Most genomic selection regression models use linear models that assume continuous and normally distributed phenotypes. Disease resistance, such as stripe rust resistance, is commonly expressed in ordinal scales and percentages. Disease severity (SEV) and infection type (IT) generally do not follow these assumptions and have skewed distributions due to high levels of resistance.

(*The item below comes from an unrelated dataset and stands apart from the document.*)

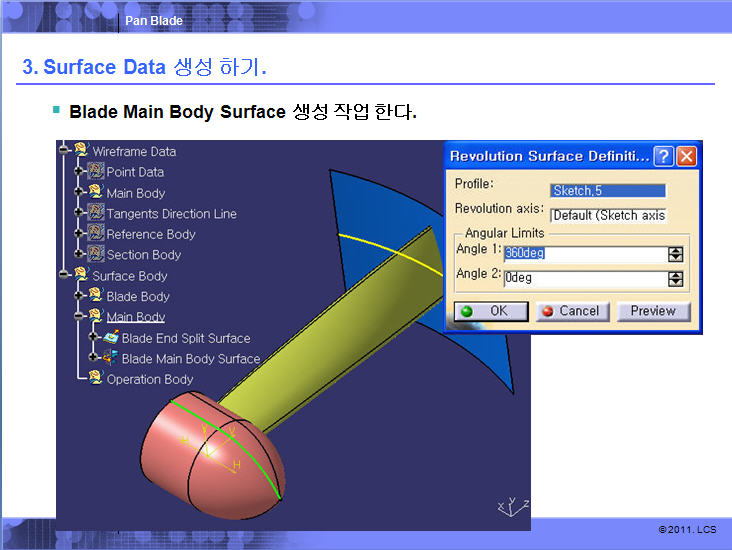Click the Angle 2 spinner arrows
Image resolution: width=732 pixels, height=550 pixels.
[676, 279]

When faced with data that does not follow this assumption, researchers have four options. They may either ignore the lack of normality, transform the phenotypes, use generalized linear mixed models (GLMM), or use supervised learning algorithms and classification models with no restriction on the distribution of response variables.
To compare the four options for genomic selection for both SEV and IT, we used 452 diversity panel lines from 2013 to 2015 and 41,856 SNPs. We used rrBLUP as the regression model and compared unadjusted, square-root transformed, and adjusted data using a generalized linear mixed model with a poisson distribution. The unadjusted data had the highest mean accuracy for both SEV and IT regression. The model used for classification was a support vector machine with a radial kernel, and we compared three different scales for classification purposes, 0-9 classes, a reduced 0-2 classes, and binary 0-1 classes. The reduced and binary class models resulted in high accuracy (0.62 and 0.72).
Overall, there is no significant difference between traits, or model types on average. However, by using a reduced scale or binary classification system, breeders can accurately decide whether to keep or discard lines for disease resistance. This study showed the validity of using genomic selection for selecting lines with high stripe rust resistance.